* Stored data:
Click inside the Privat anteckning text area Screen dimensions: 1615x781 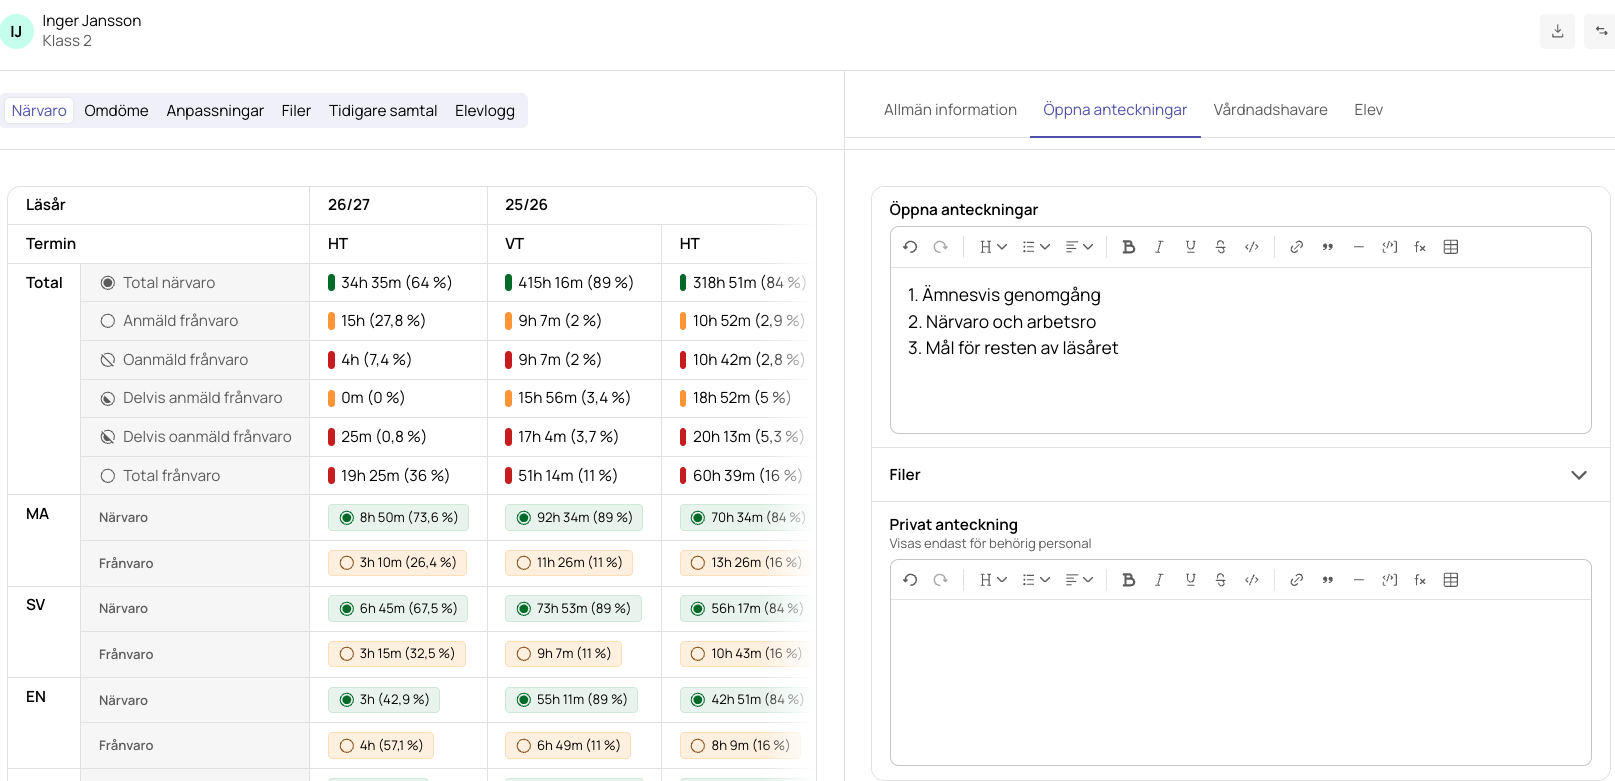[1240, 682]
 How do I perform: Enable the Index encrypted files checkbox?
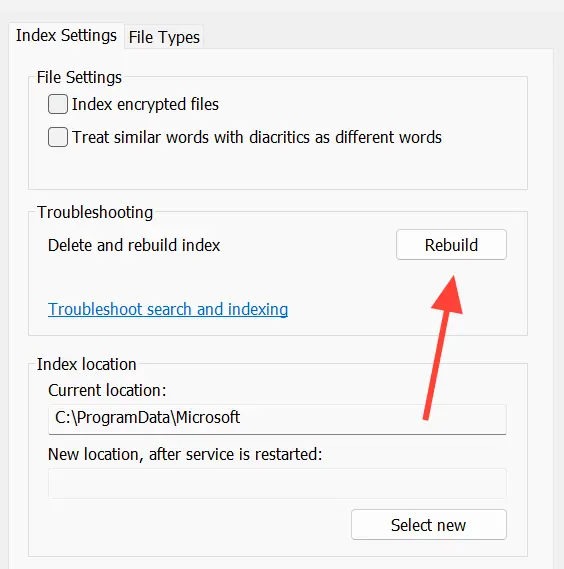tap(58, 104)
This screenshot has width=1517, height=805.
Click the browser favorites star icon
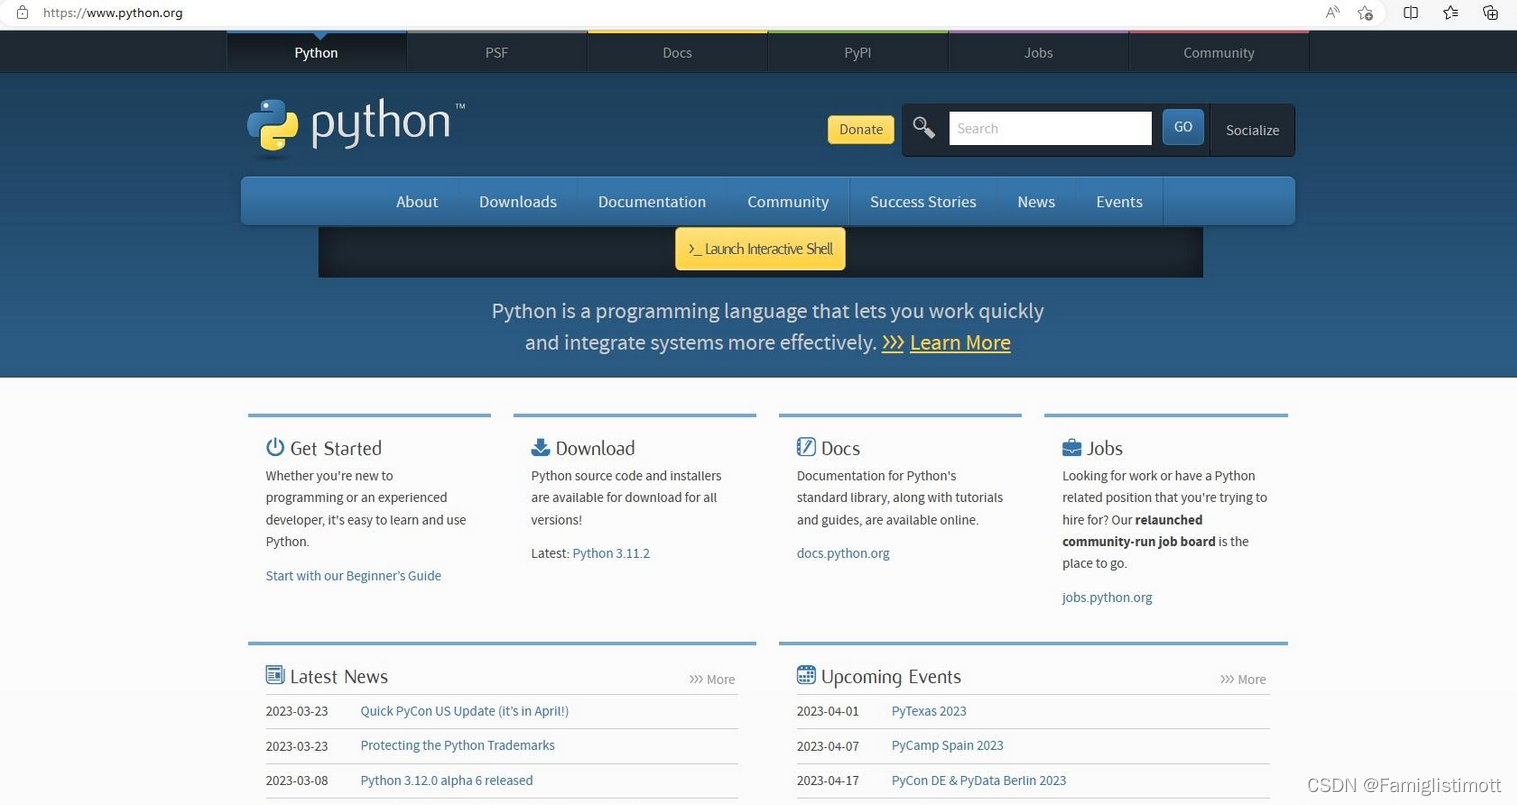(1450, 13)
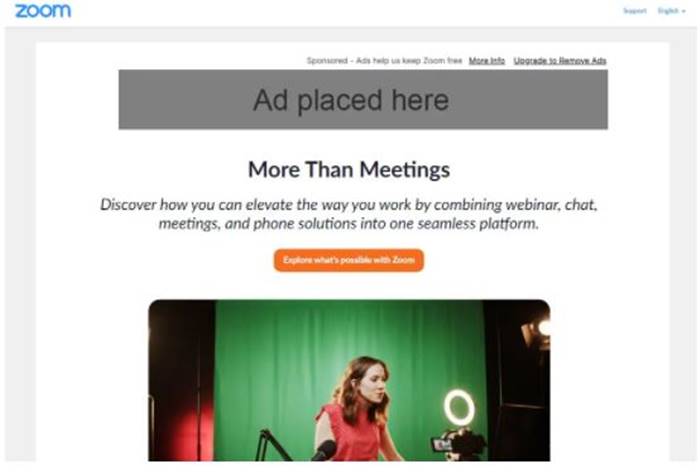Click the studio spotlight in the photo
This screenshot has height=473, width=700.
pyautogui.click(x=536, y=332)
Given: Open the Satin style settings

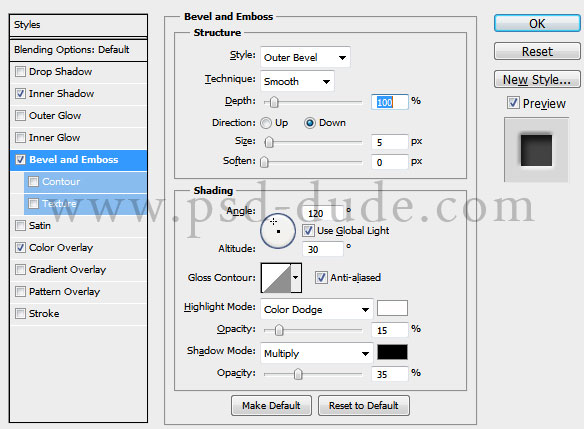Looking at the screenshot, I should pos(39,225).
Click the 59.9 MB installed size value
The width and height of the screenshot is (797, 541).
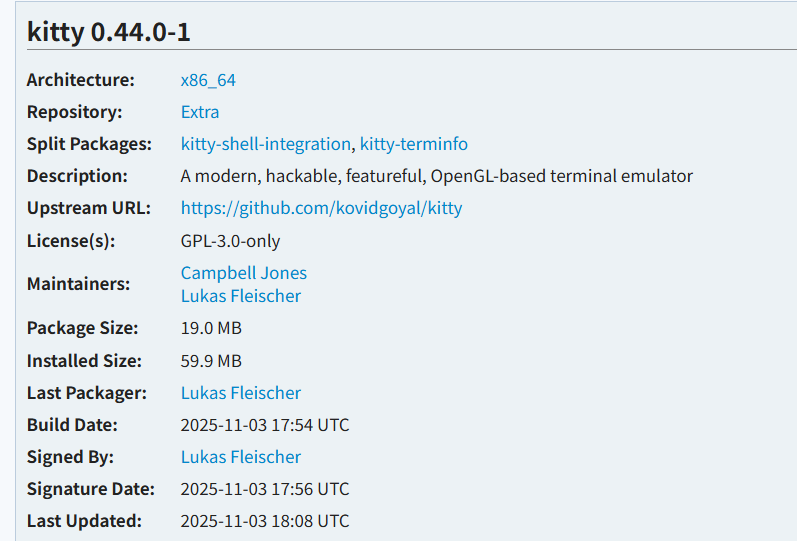(x=211, y=361)
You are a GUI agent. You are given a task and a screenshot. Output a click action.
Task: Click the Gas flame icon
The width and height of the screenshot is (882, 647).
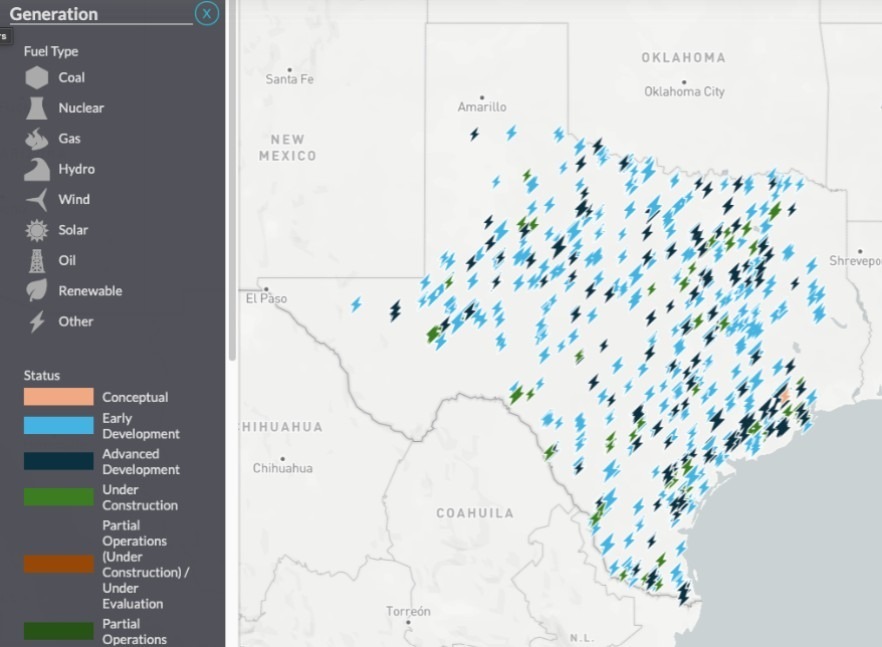tap(35, 138)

* EXERCISE OBJECTIVE: What you write must match, line for line, the records from the line containing "The width and height of the screenshot is (882, 647)." through the last line, with every picture left out.

* RESULT:
The width and height of the screenshot is (882, 647).
tap(35, 138)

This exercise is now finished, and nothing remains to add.